Neuroimaging Biomarkers of Disease State and Parkinson Disease (PD) Progression
| Imaging modality | Disease-state biomarker | Progression biomarker | Clinical application and potential limitations |
|---|---|---|---|
| T1-weighted structural MRI | Potential disease-state biomarker in preclinical, prodromal, early-stage, and moderate to late-stage PD | Potential progression biomarker in early-stage and moderate to late-stage PD (detected >18 mo) | PD-specific progression effects require long follow-up periods |
| Dopaminergic PET/SPECT | Potential disease-state marker in preclinical and prodromal PD, and established disease-state marker in early-stage and moderate to late-stage PD | Potential progression biomarker in preclinical and prodromal PD, and established marker in early-stage PD (<2 y postdiagnosis; detected over 1 y) | SPECT imaging has limited spatial resolution, and there are significant treatment effects of various drugs for dopaminergic PET/SPECT. There is a poor relationship between change in DA imaging and change in clinical outcome.
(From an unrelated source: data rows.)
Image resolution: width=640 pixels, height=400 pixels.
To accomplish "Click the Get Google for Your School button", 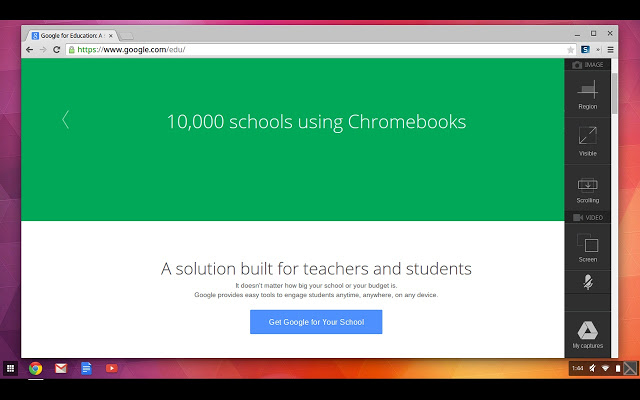I will 316,322.
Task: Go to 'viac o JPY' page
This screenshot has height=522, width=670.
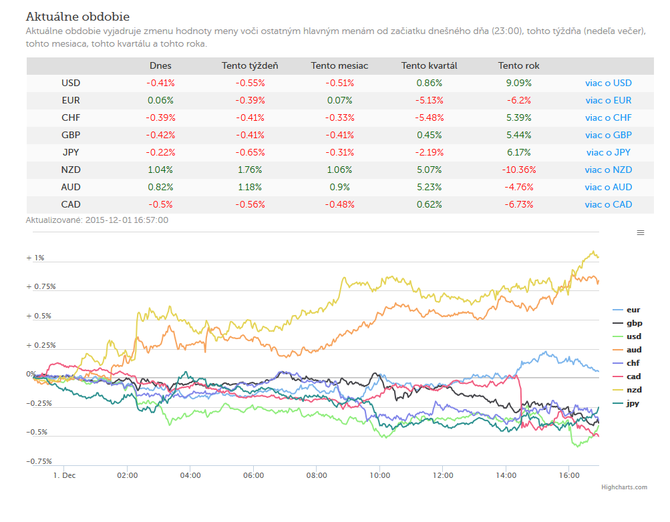Action: coord(608,152)
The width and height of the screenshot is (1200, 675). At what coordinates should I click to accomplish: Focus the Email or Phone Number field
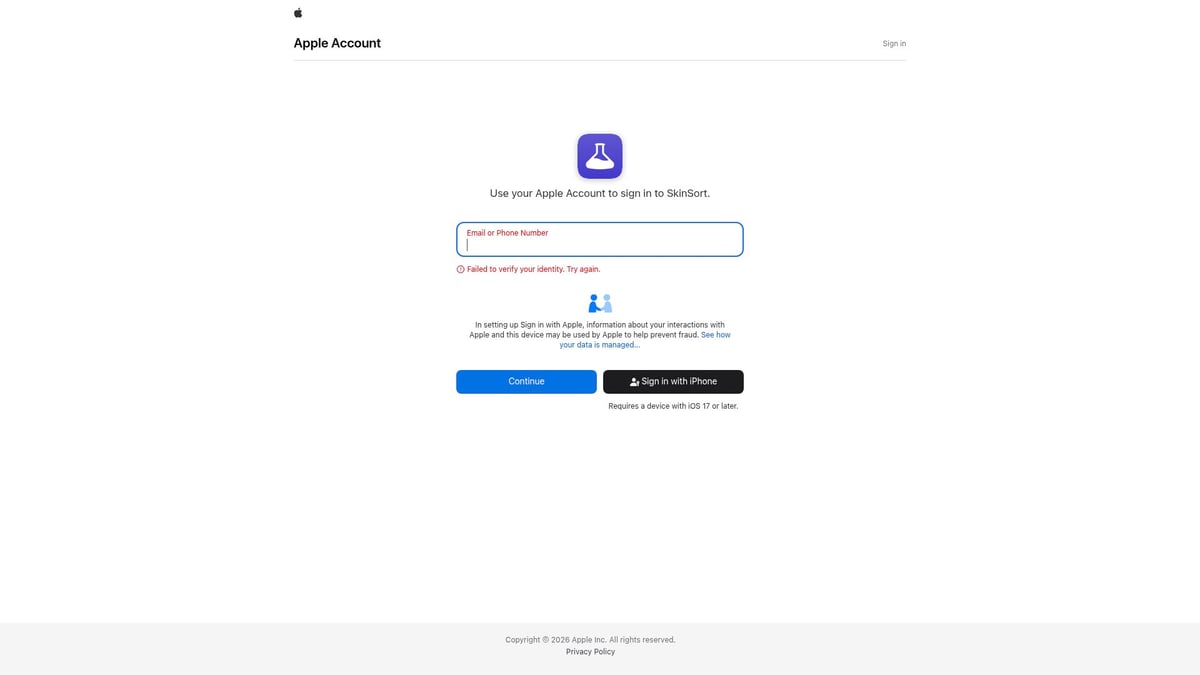click(600, 240)
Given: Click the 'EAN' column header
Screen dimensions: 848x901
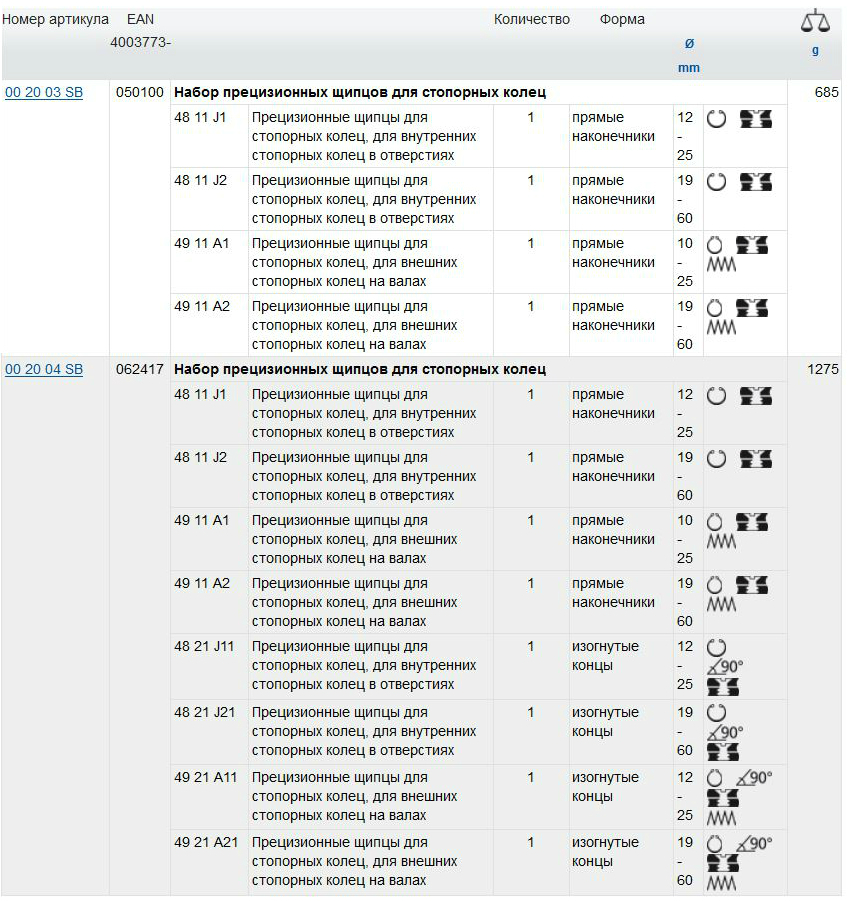Looking at the screenshot, I should (141, 19).
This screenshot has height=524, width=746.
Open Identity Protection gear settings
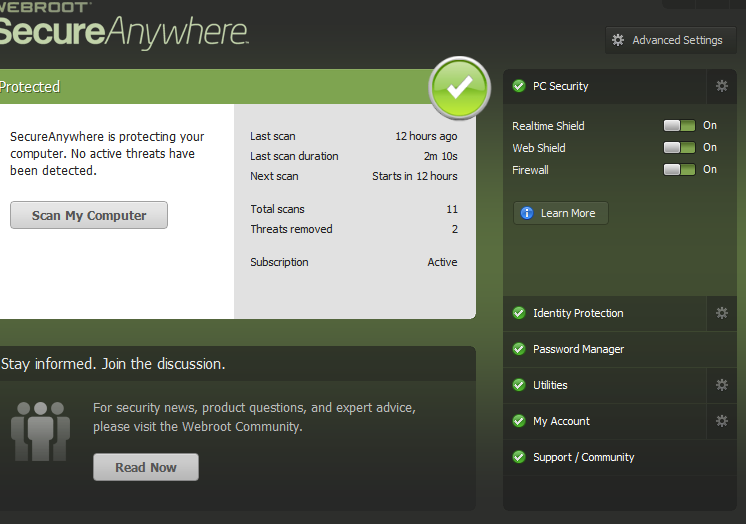722,313
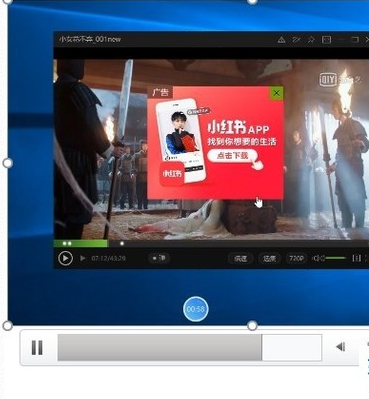Open the 720P video quality dropdown

click(x=296, y=258)
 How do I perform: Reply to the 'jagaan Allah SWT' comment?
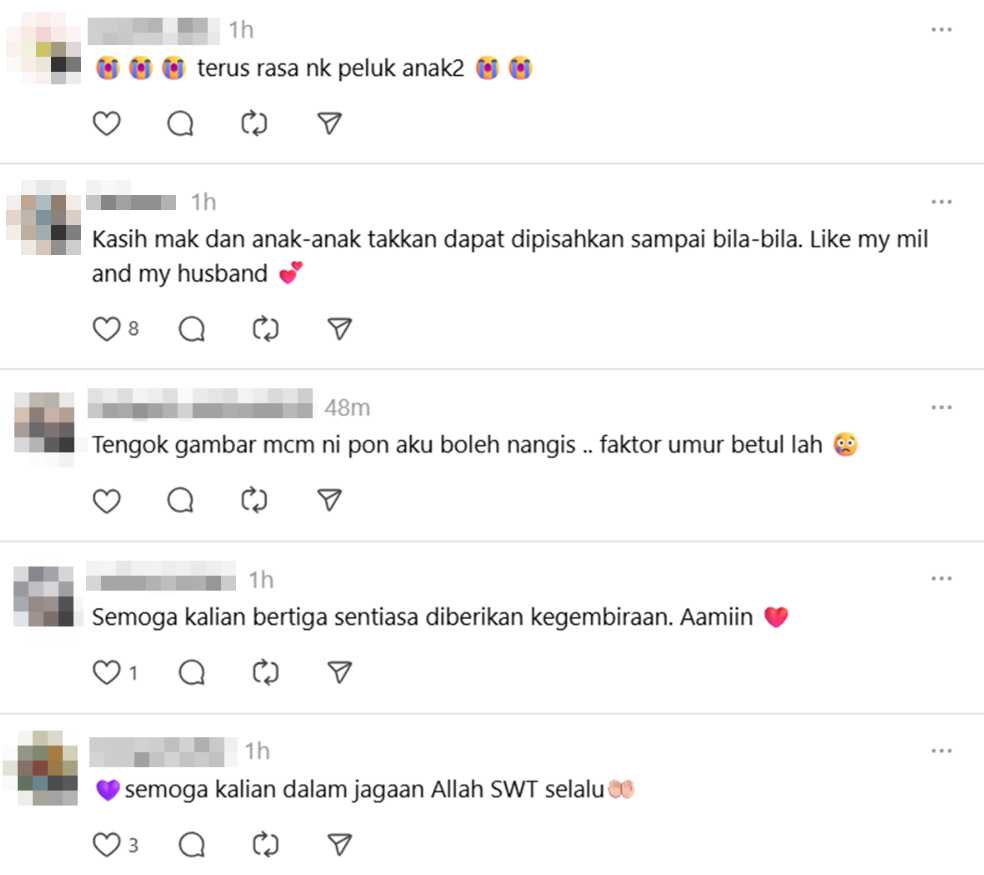[191, 844]
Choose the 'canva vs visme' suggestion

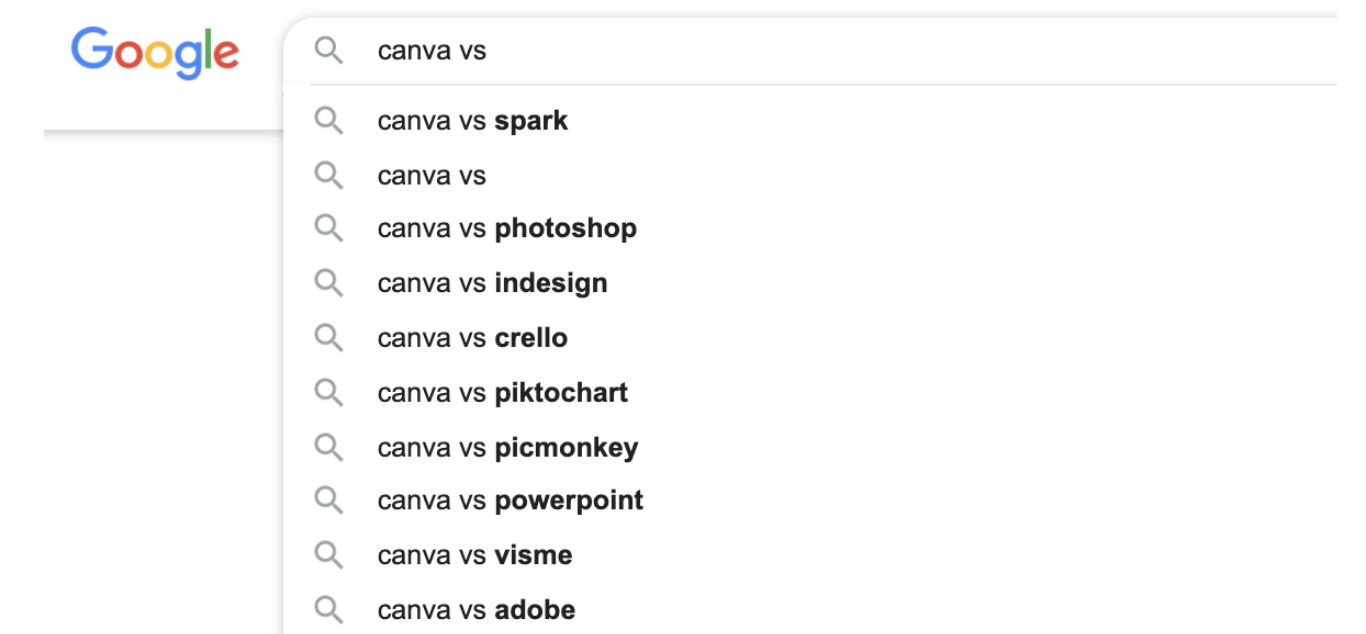click(475, 555)
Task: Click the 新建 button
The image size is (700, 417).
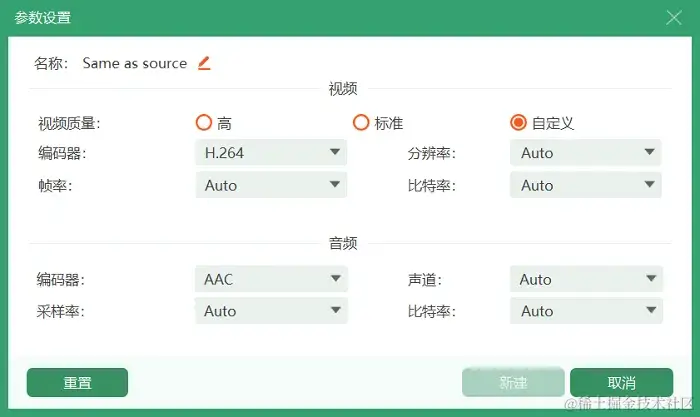Action: (513, 383)
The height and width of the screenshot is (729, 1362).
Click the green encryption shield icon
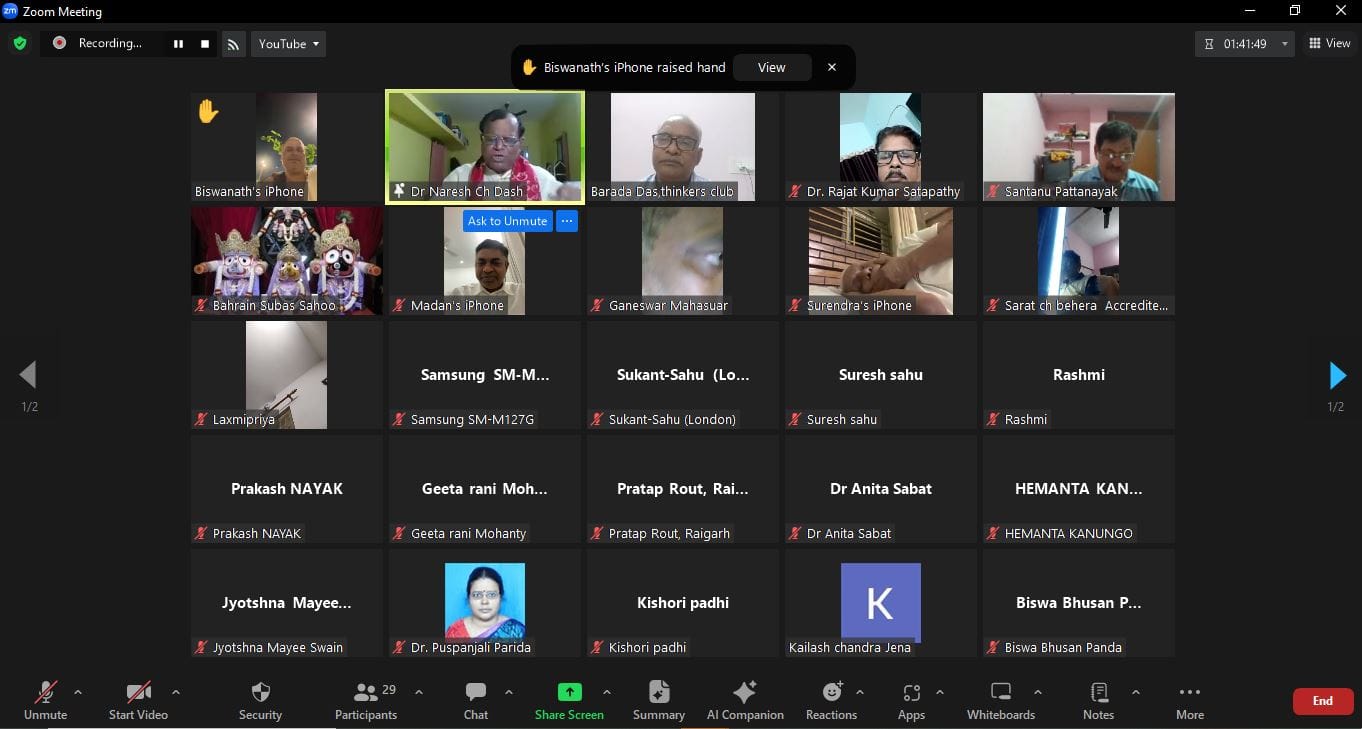tap(19, 43)
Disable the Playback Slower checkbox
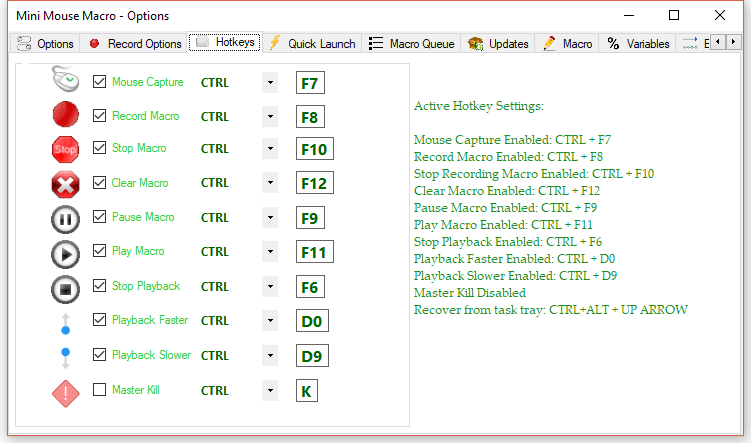751x443 pixels. (x=99, y=355)
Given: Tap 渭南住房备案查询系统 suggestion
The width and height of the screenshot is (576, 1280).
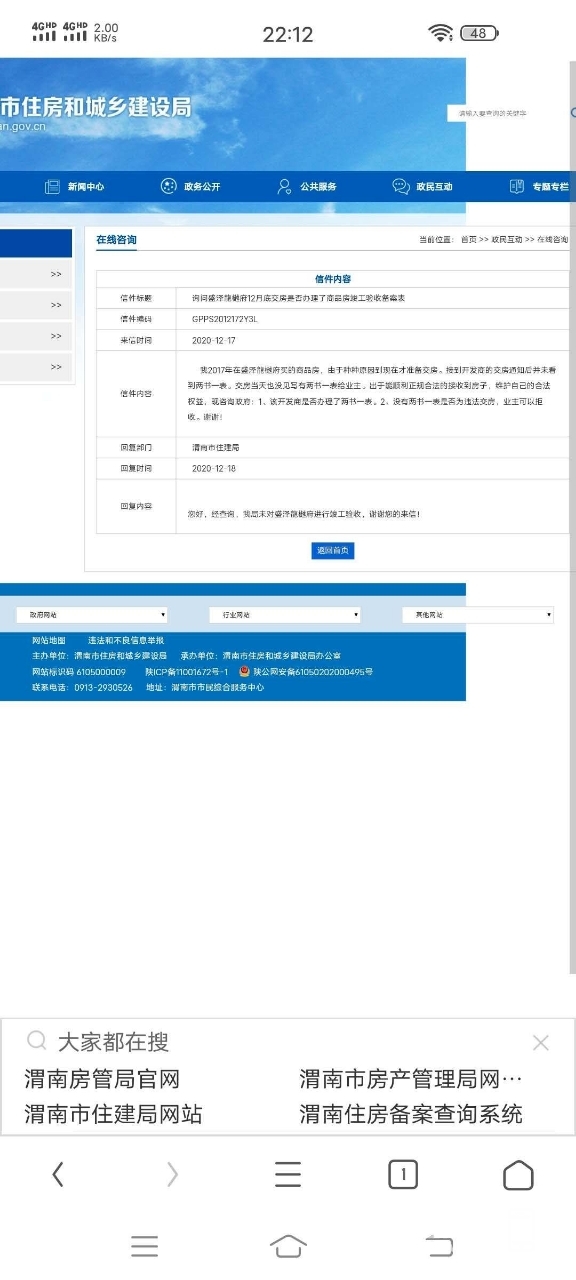Looking at the screenshot, I should point(411,1114).
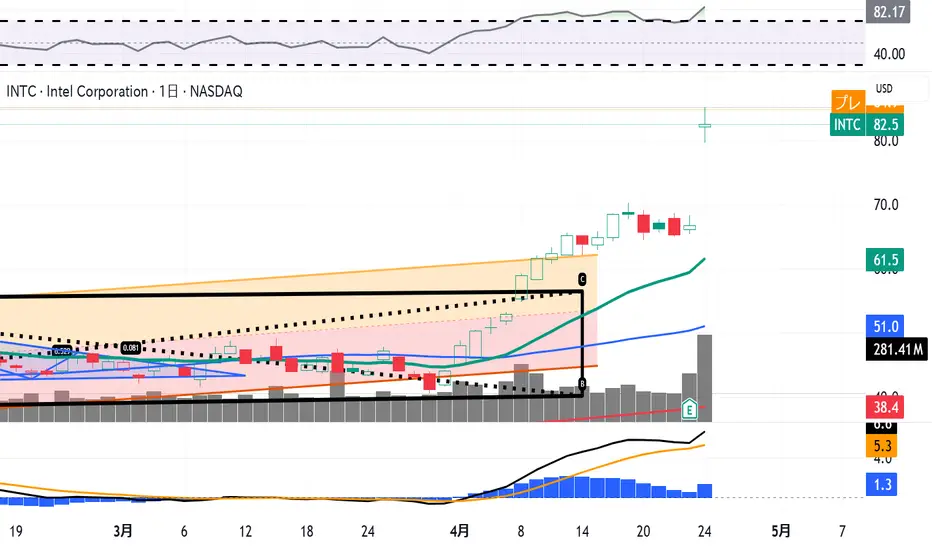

Does not differentiate other parkinsonian syndromes. |
| Nondopaminergic PET | Potential disease-state biomarker in preclinical, prodromal, early-stage, and moderate to late-stage PD | NA | Still limited in clinical application for tracking progression and differentiating atypical parkinsonisms |
| Metabolic and network imaging | Established disease-state biomarker in preclinical, prodromal, early-stage, and moderate to late-stage PD | Potential progression biomarker in preclinical, prodromal, and early-stage PD, and established progression marker in moderate to late-stage PD (detected over 2 y) | Significant acute treatment effects with levodopa and dopamine agonists as well as other therapies, such as deep brain stimulation |
| Iron-sensitive MRI | Potential disease-state biomarker in preclinical, prodromal, and early-stage PD, and established marker in moderate to late-stage PD | Potential progression biomarker in moderate to late-stage PD (detected >18 mo) | Still unclear if useful in differentiating atypical parkinsonisms |
| Free-water imaging | Potential disease-state marker in preclinical and prodromal PD, and established marker in early-stage and moderate to late-stage PD | Established progression biomarker in early-stage PD (detected over 1 y), and potential progression in moderate to late-stage PD | Newer automated methods make these advanced analyses feasible for clinical application |
| Neuromelanin-sensitive MRI | Potential disease-state marker in preclinical and prodromal PD, and established marker in early-stage and moderate to late-stage PD | Potential progression biomarker in early-stage and moderate PD (detected over 2 y) | Only moderately distinguishes atypical parkinsonisms |
Abbreviations: DA, dopaminergic; MRI, magnetic resonance imaging; NA, not applicable; PET, positron emission tomography; SPECT, single photon emission computed tomography.